Sortir l’école publique marocaine de la crise dans laquelle elle est plongée depuis quarante ans. C’est l’un des engagements phares du gouvernement d’Aziz Akhannouch, dont la feuille de route se veut en « rupture » avec les tentatives de réforme précédentes qui ont toutes échoué. Depuis l’accession au trône du roi Mohammed VI, en 1999, les plans de transformation de l’éducation se sont succédé – charte nationale, programme d’urgence, vision stratégique, etc. – sans qu’aucun ne parvienne à résoudre les problèmes structurels, pourtant largement documentés, qui ont émergé au mitan des années 1980.
A chaque rentrée scolaire, la presse, qui s’affole du « faible niveau » des élèves, questionne « la formation insuffisante » des enseignants, pointe un système accusé « d’entretenir les inégalités ». Des reproches qui n’émanent pas uniquement des parents d’élèves, des spécialistes de l’éducation ou de la société civile en général. Le constat alarme aussi au plus haut sommet de l’Etat. « Est-ce que l’enseignement que reçoivent nos enfants aujourd’hui dans les écoles publiques est capable de garantir leur avenir ? », avait fait mine de s’interroger Mohammed VI dans son discours annuel de la Fête du trône en 2015.
Les chiffres ont de quoi inquiéter. Pas une évaluation de l’école publique marocaine ne manque de faire état d’une « crise des apprentissages ». En 2019, moins d’un tiers des élèves du public maîtrisaient le programme à la fin du primaire, à peine 10 % au sortir du collège. Les langues et les mathématiques, notamment, posent de sérieux problèmes. En cinquième année de primaire, l’équivalent du CM2 en France, ils n’étaient, en 2022, que 13 % à pouvoir réaliser une division simple, quand seulement un élève sur cinq parvenait à lire avec fluidité un texte en arabe et un sur trois un texte en français. En moyenne, 300 000 enfants quittent chaque année les bancs de l’école avant la fin de la scolarité obligatoire, fixée à 15 ans. La moitié durant le collège et 20 % en raison d’exclusions liées à un trop grand nombre de redoublements.
Menée par l’Organisation de coopération et de développement économiques (OCDE), l’étude phare PISA – pour Programme international pour le suivi des acquis des élèves de 15 ans – avait enfoncé le clou dans son classement 2023 en plaçant le royaume 79e en compréhension de l’écrit et 76e en sciences sur un total de 81 pays. Une chute vertigineuse de neuf places, dans ces deux catégories, en l’espace de cinq ans.

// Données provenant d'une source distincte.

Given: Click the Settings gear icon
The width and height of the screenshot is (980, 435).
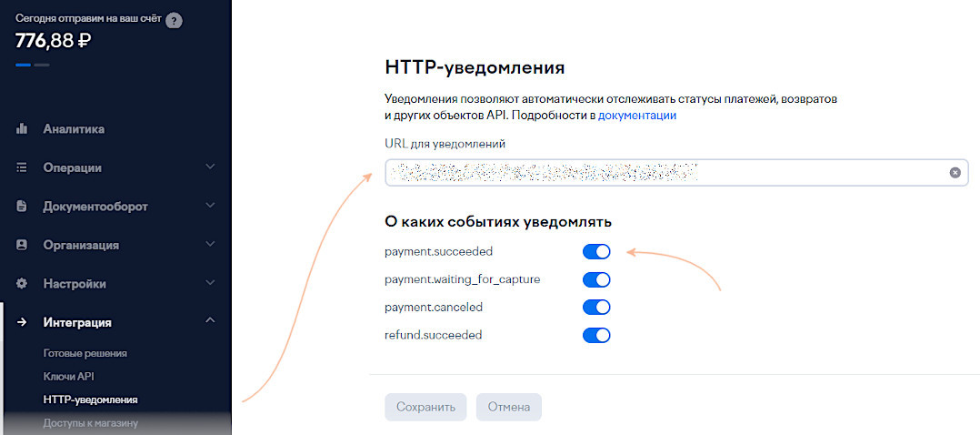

A sa nomination au ministère de l’éducation en 2021, Chakib Benmoussa a découvert un système scolaire « traumatisé », témoigne son entourage. De mai à juillet 2022, des consultations nationales ont été menées auprès de « plus de 100 000 parties prenantes » du secteur. « Du jamais-vu sous cette forme », assure au Monde le ministre, ancien ambassadeur du Maroc en France, qui indique avoir « capitalisé » sur les conclusions de la Commission sur le modèle de développement (CSMD) qui avait remis au roi en 2021 les grandes lignes des réformes « inclusives » à conduire, principalement dans le champ scolaire.

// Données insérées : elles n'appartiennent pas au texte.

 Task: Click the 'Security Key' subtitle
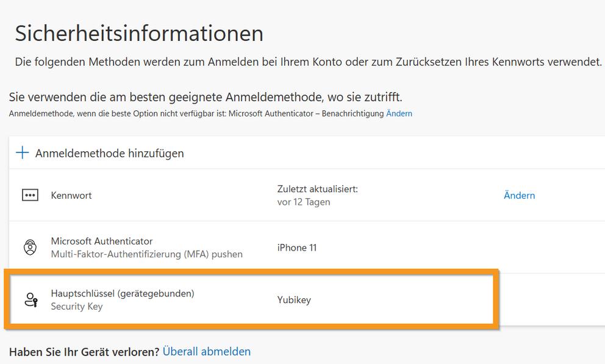click(x=77, y=306)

Elaboré sans le concours de cabinets de conseil, précisent ses architectes, le chantier de l’éducation est volontiers présenté comme le fruit d’un « travail de terrain », « novateur » dans son approche. Une réforme axée non pas sur les moyens, mais sur les élèves. Avec l’objectif, notamment, de garantir la maîtrise des enseignements de base. « C’est la première fois qu’on parvient à transformer la pratique pédagogique en classe, alors que les réformes précédentes s’arrêtaient au seuil de l’école », insiste l’équipe de Chakib Benmoussa, qui s’est entouré d’anciens collaborateurs de la CSMD, dont l’un est devenu son chef de cabinet.
Pour combler les lacunes accumulées par les écoliers, le dispositif choisi ne s’inspire pas d’un modèle occidental, mais d’une méthode indienne, Teaching At the Right Level (TARL), développée par une ONG de Bombay. Son principe : « réenseigner » les fondamentaux en fonction du niveau réel des élèves. « TARL a fait ses preuves en Inde, dans plusieurs pays d’Afrique et d’Amérique latine », détaille le ministère, qui a formé 12 000 enseignants, tous volontaires, à cette méthode. Depuis la rentrée 2023, elle bénéficie à quelque 300 000 élèves dans plus de 600 écoles primaires dites « pionnières ».
Les premiers résultats sont encourageants. Au début de l’année scolaire, en septembre, « 80 % des enfants ne maîtrisaient pas les compétences fondamentales enseignées l’année précédente », rapporte une étude commandée par l’éducation. Deux mois après, des tests réalisés sur 60 000 élèves ont montré que leur taux de maîtrise avait été multiplié par quatre en mathématiques, par trois en français et par deux en arabe. « Ce qui correspond à un rattrapage d’un à deux ans de scolarité », évalue le cabinet du ministre, qui se félicite d’« une inflexion inédite dans la courbe des apprentissages ».
Dès la rentrée 2027-2028, la méthode TARL sera généralisée à toutes les écoles et collèges du Maroc, mais ce calendrier annoncé pose question. « Pour le moment, les établissements pionniers ciblent moins de 10 % des élèves. Comment va-t-on faire en moins de quatre ans pour étendre ce modèle à 6 millions d’enfants ? », relève, sceptique, un fonctionnaire du ministère, sous couvert d’anonymat.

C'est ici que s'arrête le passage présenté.